Olbermann had a contract for $50 million over five years, a confirmation of the axiom that no matter how much someone derides corporate greed, he wants to make as much money as possible, ideally for as little effort as possible. Current had trouble getting Olbermann to show up to do coverage on election nights despite his status as the network’s “chief news officer.”

Monday, April 2, 2012

An Honest Commie?

This afternoon on MSNBC, Van Jones, self-professed communist and controversial former Special Advisor to the President for "Green Jobs", had this to say about Obama's coming re-election bid:
“I think if President Obama came out as gay, he wouldn't lose the black vote."
No real news in that, but, for a socialist, a noteworthy lapse from routine duplicity.

The Usual Suspects

In the latest issue of National Review, Lisa Schiffren writes an interesting review of Thomas Mallon's novel Watergate.  While it's not likely that I'll ever read the book, it's apparently unique in that Mallon, remaining mostly true to the known facts, retells the story by pursuing the more human interior thoughts and motivations of its cast of characters, to include, of course, Richard Nixon himself.
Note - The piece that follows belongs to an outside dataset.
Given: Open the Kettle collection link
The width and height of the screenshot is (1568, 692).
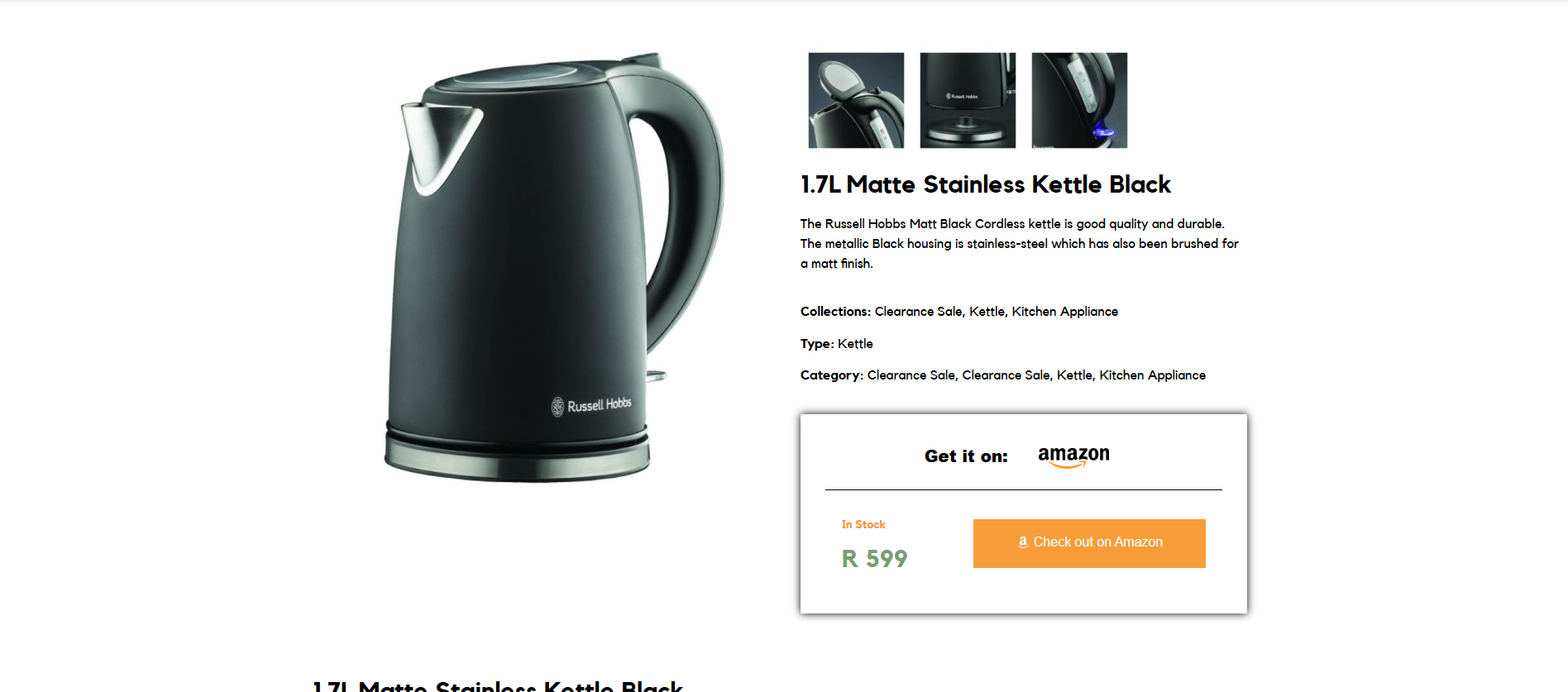Looking at the screenshot, I should coord(987,312).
Schiffren concludes with general praise for the effort, but along the way scribbles this gem:
In a funny way, the most interesting thing about Watergate is that it is presented as a purely human drama, in which the characters all have a normal array of motives, goals, and emotions, far more personal than political.  Glaringly absent is the overlay of hatred, vilification, and presumption of intent to upend the Constitution to support a war, along with all the other outsized evil fantasies of Nixon and his staff, as conjured by generations of liberals, activists, Yale Law School students, Weathermen, and folk singers.
"...and folk singers."  I love that.